C’est une enquête policière rythmée sur une disparition (et une série de meurtres) mais c’est avant tout pour moi un portrait très intéressant de l’Islande et une véritable réflexion écologique. Jusqu’où l’humain peut aller entre son besoin d’énergie et les impacts que cela peut avoir sur l’environnement ?
Extrait de la page 39 : été 1982. Le Vatnajökulsvegur, discours d’Úlfur.
« Le Vatnajökulsvegur franchit la montagne et relie l’est au sud de l’Islande. Nous allons maintenant emprunter cet itinéraire, le même qu’Árni il y a plus de trois siècles pour déposer notre propre manifeste à l’Allting. » Il tire une feuille pliée de sa poche, la tient devant lui. « Nous allons y plaider la cause des montagnes, expliquer que nous sommes prêts à mettre notre vie en péril pour protéger le cœur de l’Islande de l’industrie lourde, expliquer que nous n’acceptons plus qu’ils confisquent nos fleuves et nos rivières, qu’ils inondent nos marécages, noient nos pâturages. Ce papier… »
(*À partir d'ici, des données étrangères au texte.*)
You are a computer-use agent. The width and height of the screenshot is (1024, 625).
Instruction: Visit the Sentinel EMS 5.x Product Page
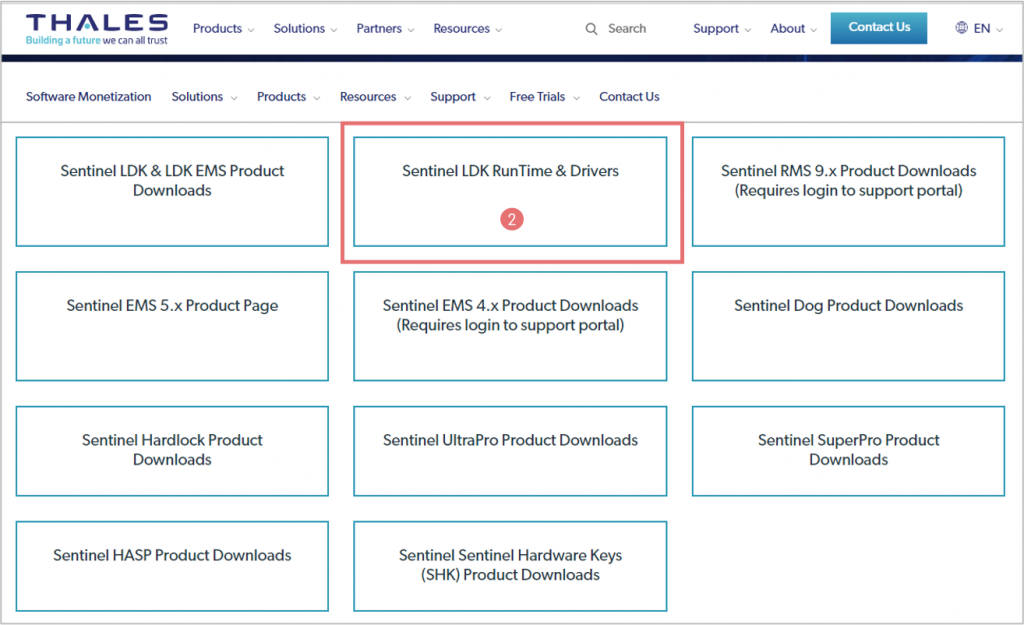(172, 306)
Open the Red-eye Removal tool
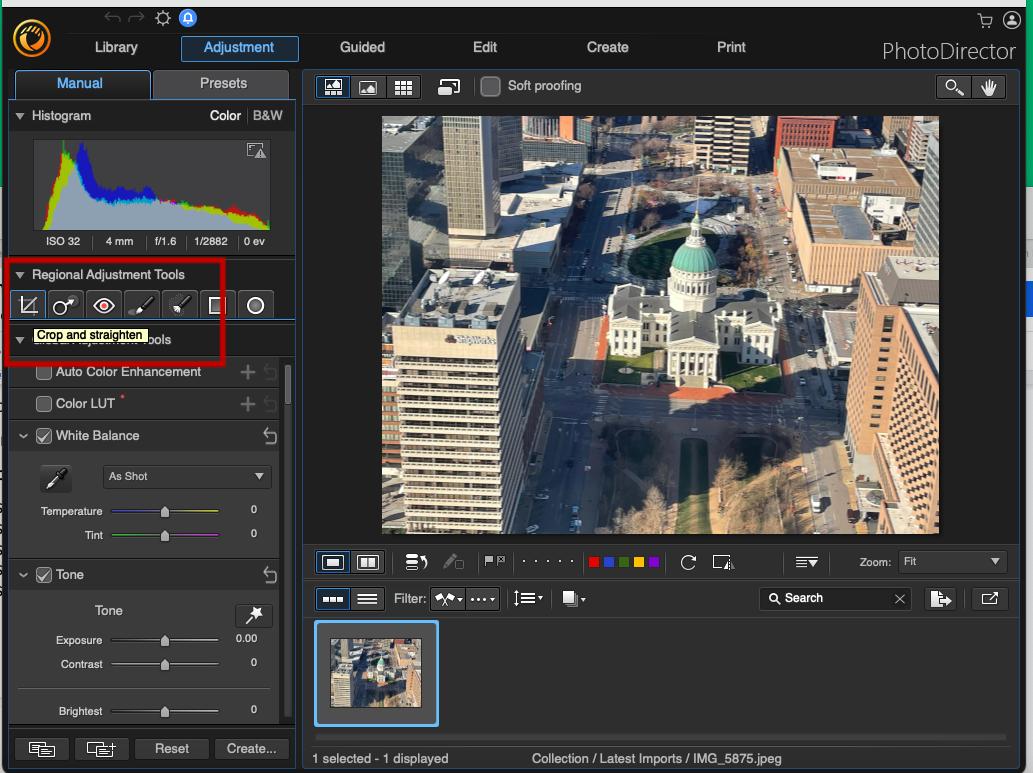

Le regard prisonnier du soleil, il agite le document brandi. «… est notre manifeste, notre plaidoyer. Vous ne le savez peut—être pas encore, mais va vous changer, tous. Elle va vous ouvrir les yeux sur ce pour quoi nous luttons réellement, ce que nous essayons de protéger et de conserver. »
Le lecteur est embarqué dans cette marche, il parcourt à son tour la plus grande calotte glaciaire d’Islande. Et sera-t-il également séduit par le discours d’Úlfur, cet homme habité par son projet et par son discours. Il y avait certainement des zones d’ombres dans les événements qui ont eu lieu dans les années 80 impactant la construction mentale de Thorkill et de sa sœur Liz. Ce roman est aussi une véritable réflexion sur le combat écologique et même sur l’éco-terrorisme (thème qu’avait aussi évoqué le norvégien Gert Nygårdshaug dans sa série Le Zoo de Mengele). Des descriptions très détaillées des paysages qui permettent de s’immerger totalement dans les lieux.
Le style est facile d’accès. Thorkill Aske est un personnage à la fois dans la lignée des romans policiers norvégiens, on pense évidemment à Harry Hole de Jo Nesbø et à Varg Veum de Gunnar Staalesen (avec une addiction, un côté dépressif) mais il y a un autre aspect très moderne dans l’approche d’Heine Bakkeid, Thorkill Aske est un anti-héros à la « Docteur House » avec une forme d’humour très particulière. Cela donne une véritable singularité au texte. Notamment dans cet opus il évoque beaucoup la violence faite aux femmes via Liz. Or l’écriture permet de réfléchir à cette thématique sans non plus être dans un récit trop sombre.
C’est aussi un récit très juste, pudique et fort sur les derniers instants que l’on passe avec un parent (un grand-parent). Doit-on, peut-on, tout pardonner ? Sur l’acception de laisser de partir un être cher. Et sur tous les souvenirs (même les plus enfouis) qui remontent à ce moment là.